• **WHAT YOU ARE ASKED TO DO**: The line containing "Task: Enable Export decrypted blobs checkbox" marks where to begin; quote it and every line after it through the end of the data, exactly as written.

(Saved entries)
....
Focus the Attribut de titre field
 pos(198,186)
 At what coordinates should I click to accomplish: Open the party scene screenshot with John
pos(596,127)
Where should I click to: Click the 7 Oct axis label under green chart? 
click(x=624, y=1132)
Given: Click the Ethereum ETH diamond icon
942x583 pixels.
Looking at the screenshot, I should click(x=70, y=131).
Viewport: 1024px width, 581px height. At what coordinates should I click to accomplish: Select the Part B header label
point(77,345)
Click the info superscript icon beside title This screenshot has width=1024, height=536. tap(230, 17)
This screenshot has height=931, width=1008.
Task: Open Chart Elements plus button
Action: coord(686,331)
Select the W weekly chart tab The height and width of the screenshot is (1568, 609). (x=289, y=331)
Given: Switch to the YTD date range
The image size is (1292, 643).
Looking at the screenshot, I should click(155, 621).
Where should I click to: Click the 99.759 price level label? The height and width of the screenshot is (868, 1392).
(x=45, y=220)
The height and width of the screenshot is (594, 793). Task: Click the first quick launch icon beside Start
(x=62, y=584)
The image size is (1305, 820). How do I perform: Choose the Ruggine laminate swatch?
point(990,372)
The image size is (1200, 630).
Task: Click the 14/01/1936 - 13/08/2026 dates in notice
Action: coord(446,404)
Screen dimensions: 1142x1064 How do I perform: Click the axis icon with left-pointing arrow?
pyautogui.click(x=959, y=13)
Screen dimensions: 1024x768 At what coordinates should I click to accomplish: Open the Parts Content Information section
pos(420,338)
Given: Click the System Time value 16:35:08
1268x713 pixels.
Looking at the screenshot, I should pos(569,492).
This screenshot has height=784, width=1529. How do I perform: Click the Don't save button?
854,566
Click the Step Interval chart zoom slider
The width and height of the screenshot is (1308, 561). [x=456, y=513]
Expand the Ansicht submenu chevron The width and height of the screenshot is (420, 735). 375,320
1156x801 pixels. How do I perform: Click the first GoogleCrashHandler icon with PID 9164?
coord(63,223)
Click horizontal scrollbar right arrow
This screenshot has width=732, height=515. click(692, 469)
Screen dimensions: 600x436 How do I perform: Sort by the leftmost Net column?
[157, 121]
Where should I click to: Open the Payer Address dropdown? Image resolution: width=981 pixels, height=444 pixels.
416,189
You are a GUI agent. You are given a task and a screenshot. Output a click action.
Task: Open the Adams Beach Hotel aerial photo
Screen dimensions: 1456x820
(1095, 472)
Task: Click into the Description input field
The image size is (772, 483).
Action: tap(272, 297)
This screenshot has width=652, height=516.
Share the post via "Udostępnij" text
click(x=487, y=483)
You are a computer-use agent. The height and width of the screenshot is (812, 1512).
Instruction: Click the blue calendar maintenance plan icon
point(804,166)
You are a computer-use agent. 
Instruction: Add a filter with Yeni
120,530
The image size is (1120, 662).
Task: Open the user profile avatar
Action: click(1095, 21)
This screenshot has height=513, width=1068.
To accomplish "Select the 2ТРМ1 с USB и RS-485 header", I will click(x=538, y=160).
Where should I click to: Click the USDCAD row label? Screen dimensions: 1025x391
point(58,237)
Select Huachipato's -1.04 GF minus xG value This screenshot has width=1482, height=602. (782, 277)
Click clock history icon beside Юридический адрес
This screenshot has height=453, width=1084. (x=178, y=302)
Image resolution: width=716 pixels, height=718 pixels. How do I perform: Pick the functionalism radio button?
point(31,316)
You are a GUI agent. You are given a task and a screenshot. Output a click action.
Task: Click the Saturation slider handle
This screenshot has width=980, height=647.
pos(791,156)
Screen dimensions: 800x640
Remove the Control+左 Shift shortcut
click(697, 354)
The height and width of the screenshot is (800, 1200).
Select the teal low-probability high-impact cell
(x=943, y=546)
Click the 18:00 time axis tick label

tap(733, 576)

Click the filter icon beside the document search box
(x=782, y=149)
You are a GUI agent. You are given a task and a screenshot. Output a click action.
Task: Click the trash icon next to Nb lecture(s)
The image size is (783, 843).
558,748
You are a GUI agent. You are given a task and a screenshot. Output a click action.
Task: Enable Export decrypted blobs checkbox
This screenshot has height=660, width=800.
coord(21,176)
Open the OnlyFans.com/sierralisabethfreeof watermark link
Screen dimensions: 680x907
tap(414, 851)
....
• **RESULT**:
Task: Enable Export decrypted blobs checkbox
This screenshot has height=660, width=800.
coord(21,176)
Open the OnlyFans.com/sierralisabethfreeof watermark link
Screen dimensions: 680x907
tap(414, 851)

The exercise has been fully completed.